Quando si pensa a un viaggio in Giappone, molti immaginano i ciliegi in fiore o i colori dell’autunno. C’è però un periodo dell’anno che viene spesso sottovalutato: la stagione delle piogge, conosciuta in Giappone con il nome di tsuyu.
Per molti turisti rappresenta un motivo per rimandare la partenza, ma la realtà è diversa. Con un po’ di organizzazione, questo periodo può trasformarsi in un’occasione per vivere il Paese con meno folla, paesaggi più verdi e un’atmosfera completamente diversa.
CHE COS’È LA STAGIONE DELLE PIOGGE?
La stagione delle piogge interessa gran parte del Giappone tra l’inizio di giugno e la metà di luglio, anche se le date possono variare leggermente da una regione all’altra.
Contrariamente a quanto si possa pensare, non piove ininterrottamente per settimane. Le giornate possono alternare brevi acquazzoni, cielo coperto e momenti di sole. In molti casi la pioggia dura poche ore, lasciando spazio a un clima più tranquillo.
L’eccezione principale è Hokkaidō, l’isola più settentrionale del Giappone, dove questo fenomeno è molto meno marcato.
VALE LA PENA VISITARE IL GIAPPONE IN QUESTO PERIODO?
La risposta è sì, soprattutto se preferite evitare le grandi folle.
Giugno è uno dei mesi meno affollati dell’anno e questo significa code più brevi, maggiore disponibilità negli hotel e un’atmosfera più rilassata nei luoghi turistici.
Anche i giardini, i boschi e i templi assumono un aspetto particolare. La vegetazione è rigogliosa, il muschio diventa di un verde intenso e molti paesaggi acquistano un fascino difficile da trovare in altre stagioni.
COME PREPARARSI AL MEGLIO
Non serve riempire la valigia di indumenti pesanti.
L’ideale è portare un impermeabile leggero o una giacca antipioggia, scarpe comode che si asciughino facilmente e un piccolo ombrello pieghevole.
Molti viaggiatori scoprono una curiosità appena arrivati in Giappone: nei minimarket e nei supermercati si trovano ovunque gli iconici ombrelli trasparenti, economici e molto resistenti. Se il vostro si rompe o lo dimenticate in hotel, sostituirlo sarà semplicissimo.
ATTENZIONE AL CALDO E ALL’UMIDITÀ
Più della pioggia, ciò che sorprende molti visitatori è l’umidità.
Durante la stagione delle piogge l’aria può essere molto afosa, soprattutto nelle grandi città come Tokyo, Osaka e Kyoto.
È importante bere spesso, fare pause all’ombra quando possibile e approfittare dei numerosi distributori automatici presenti praticamente ovunque. Nei konbini troverete sempre acqua, tè e bevande fresche per rinfrescarvi.
LE ORTENSIE: LO SPETTACOLO DELLO TSUYU
Se c’è un motivo per amare questo periodo, sono le ortensie.
Tra giugno e luglio migliaia di cespugli colorano templi, parchi e sentieri con sfumature che vanno dal blu al viola, dal rosa al bianco.
Luoghi come il tempio Meigetsu-in a Kamakura o il tempio Mimuroto-ji vicino a Kyoto sono famosi proprio per la spettacolare fioritura delle ortensie e attirano visitatori da tutto il Giappone.
I TRASPORTI FUNZIONANO REGOLARMENTE?
Nella maggior parte dei casi sì.
La rete ferroviaria giapponese continua a funzionare normalmente anche durante la stagione delle piogge. Solo in presenza di precipitazioni particolarmente intense o allerte meteorologiche alcune linee possono subire ritardi o sospensioni temporanee, sempre con l’obiettivo di garantire la sicurezza dei passeggeri.

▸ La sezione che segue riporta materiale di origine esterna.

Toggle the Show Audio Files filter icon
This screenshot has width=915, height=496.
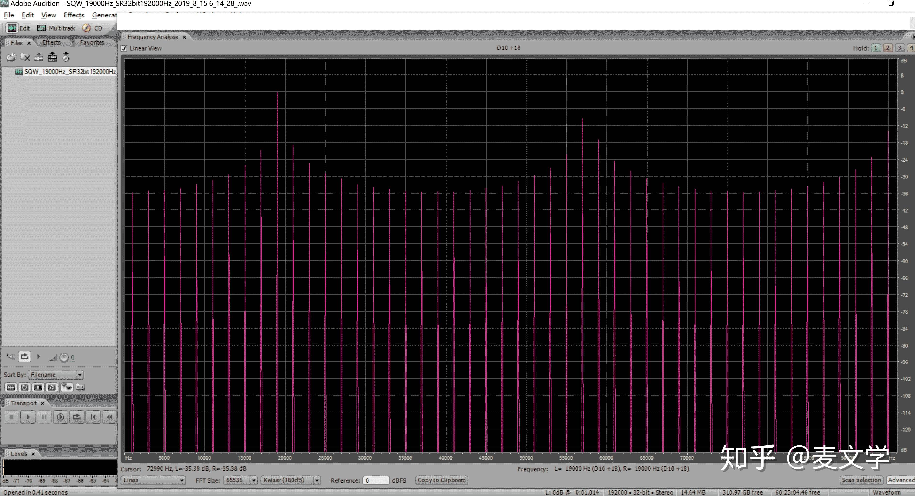tap(11, 387)
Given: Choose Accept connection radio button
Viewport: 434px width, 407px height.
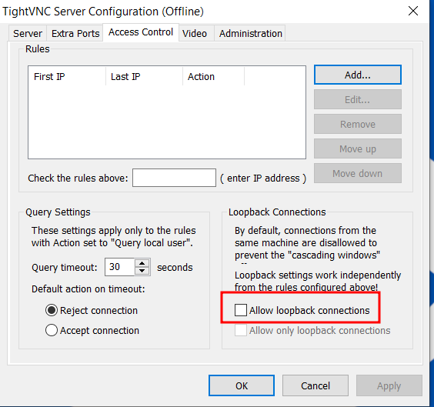Looking at the screenshot, I should (52, 330).
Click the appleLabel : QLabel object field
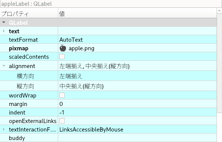 [111, 4]
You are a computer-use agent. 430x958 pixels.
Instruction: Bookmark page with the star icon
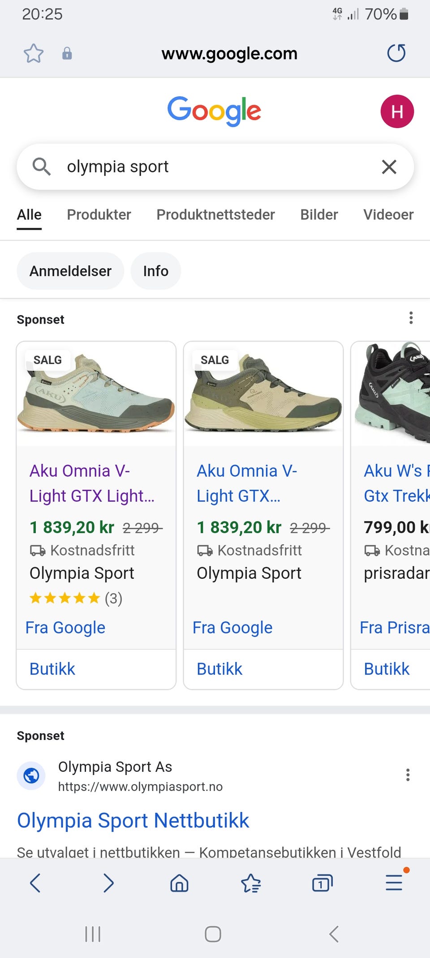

Per questo motivo è sempre consigliabile controllare gli aggiornamenti prima di affrontare lunghi spostamenti.
IL NOSTRO CONSIGLIO
Non lasciate che la parola “stagione delle piogge” vi scoraggi.

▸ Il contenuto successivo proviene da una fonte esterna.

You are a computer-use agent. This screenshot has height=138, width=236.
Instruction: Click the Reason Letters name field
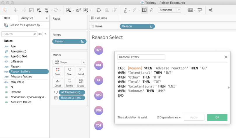pyautogui.click(x=141, y=57)
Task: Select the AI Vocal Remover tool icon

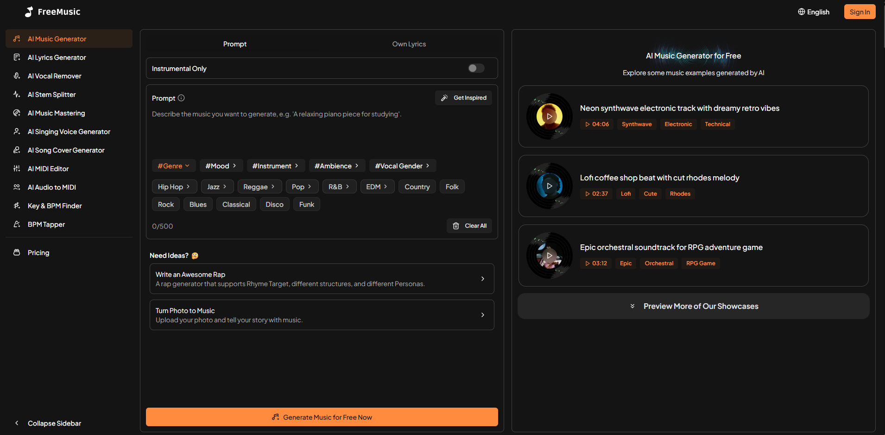Action: [17, 76]
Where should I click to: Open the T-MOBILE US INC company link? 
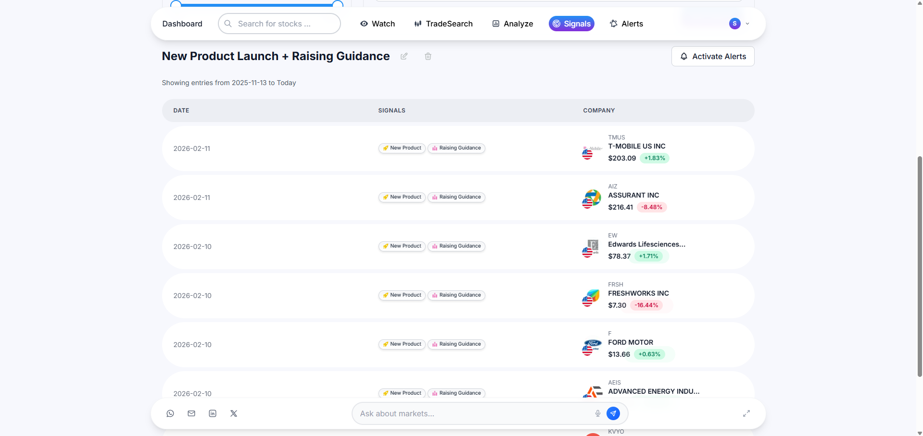click(637, 146)
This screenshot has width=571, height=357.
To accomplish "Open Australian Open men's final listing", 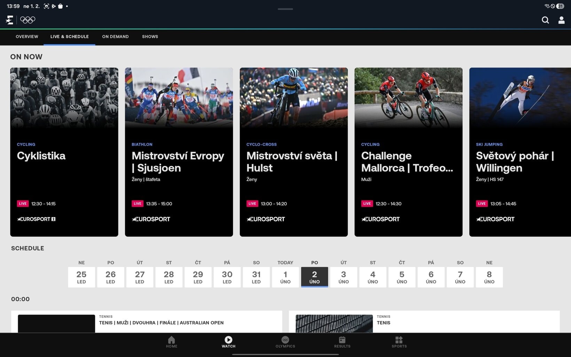I will pyautogui.click(x=161, y=322).
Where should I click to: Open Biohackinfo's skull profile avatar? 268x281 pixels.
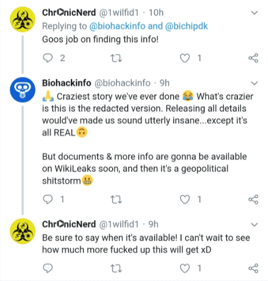[22, 90]
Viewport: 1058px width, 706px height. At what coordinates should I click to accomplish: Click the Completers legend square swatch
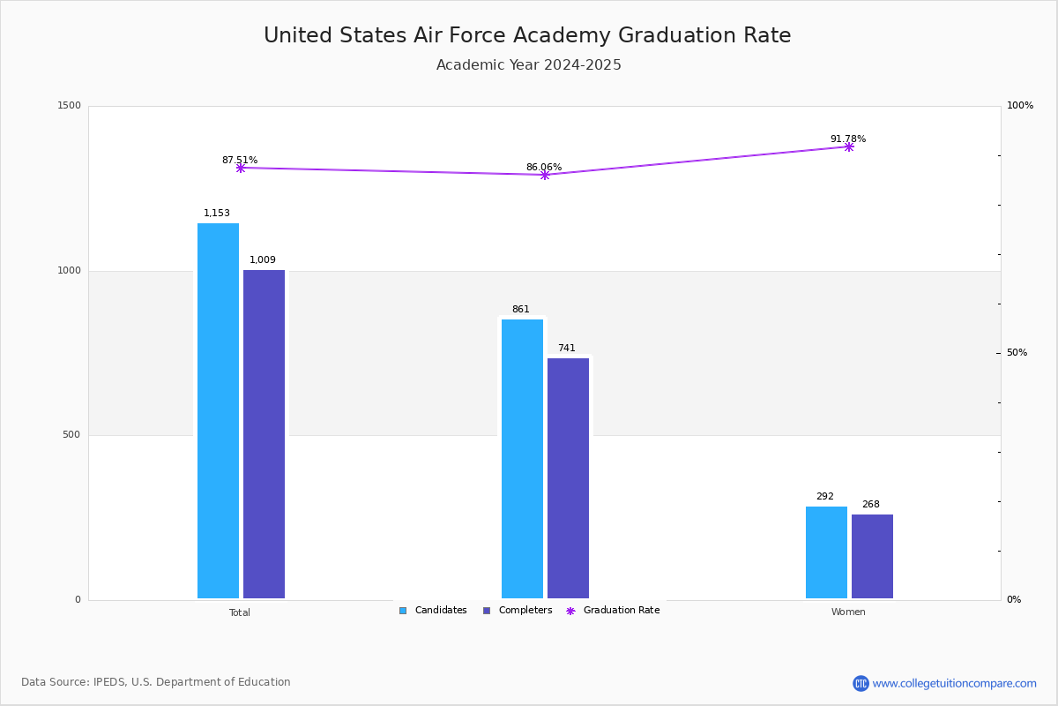tap(487, 611)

Con un abbigliamento adeguato e un itinerario flessibile, questo periodo può regalare un Giappone autentico, più tranquillo e ricco di colori.
A volte basta aspettare la fine di un acquazzone per vedere un giardino riflettersi nelle pozzanghere, un tempio avvolto dalla nebbia o una strada illuminata dalle insegne che brillano sull’asfalto bagnato.

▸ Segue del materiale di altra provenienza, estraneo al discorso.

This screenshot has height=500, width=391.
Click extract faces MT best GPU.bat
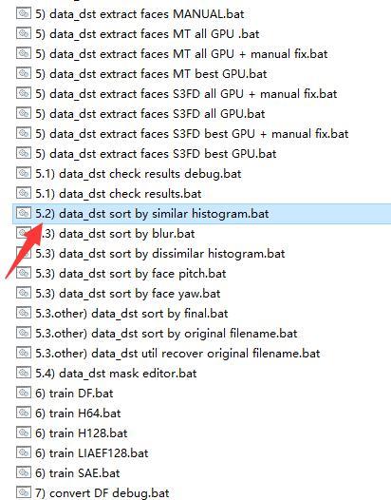coord(151,73)
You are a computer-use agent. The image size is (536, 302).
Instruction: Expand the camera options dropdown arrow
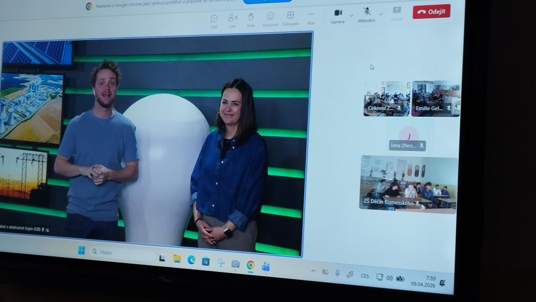click(352, 15)
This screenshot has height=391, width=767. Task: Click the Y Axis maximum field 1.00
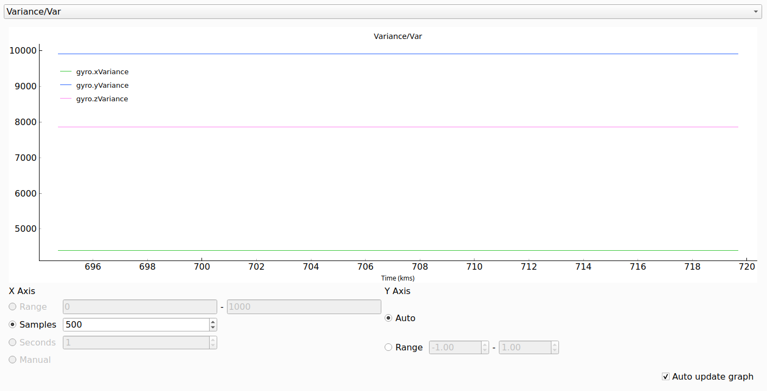click(524, 348)
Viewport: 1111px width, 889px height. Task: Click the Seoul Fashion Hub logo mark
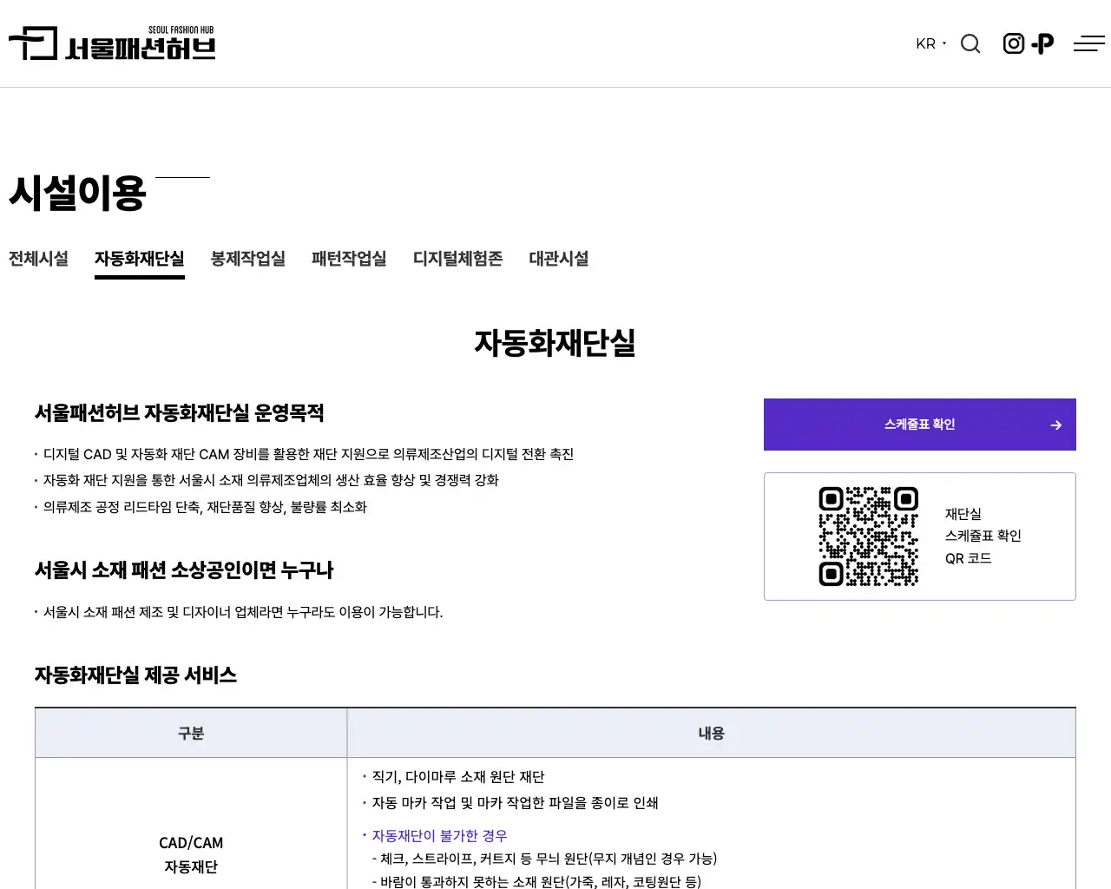[33, 43]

Sono immagini che difficilmente dimenticherete.
IN CONCLUSIONE
Ogni stagione racconta un volto diverso del Giappone, e lo tsuyu non fa eccezione.
Se saprete adattarvi a qualche pioggia e all’umidità, scoprirete un Paese meno affollato, incredibilmente verde e capace di mostrare una bellezza diversa da quella delle cartoline più famose.
In fondo, anche qualche goccia di pioggia può rendere un viaggio ancora più speciale.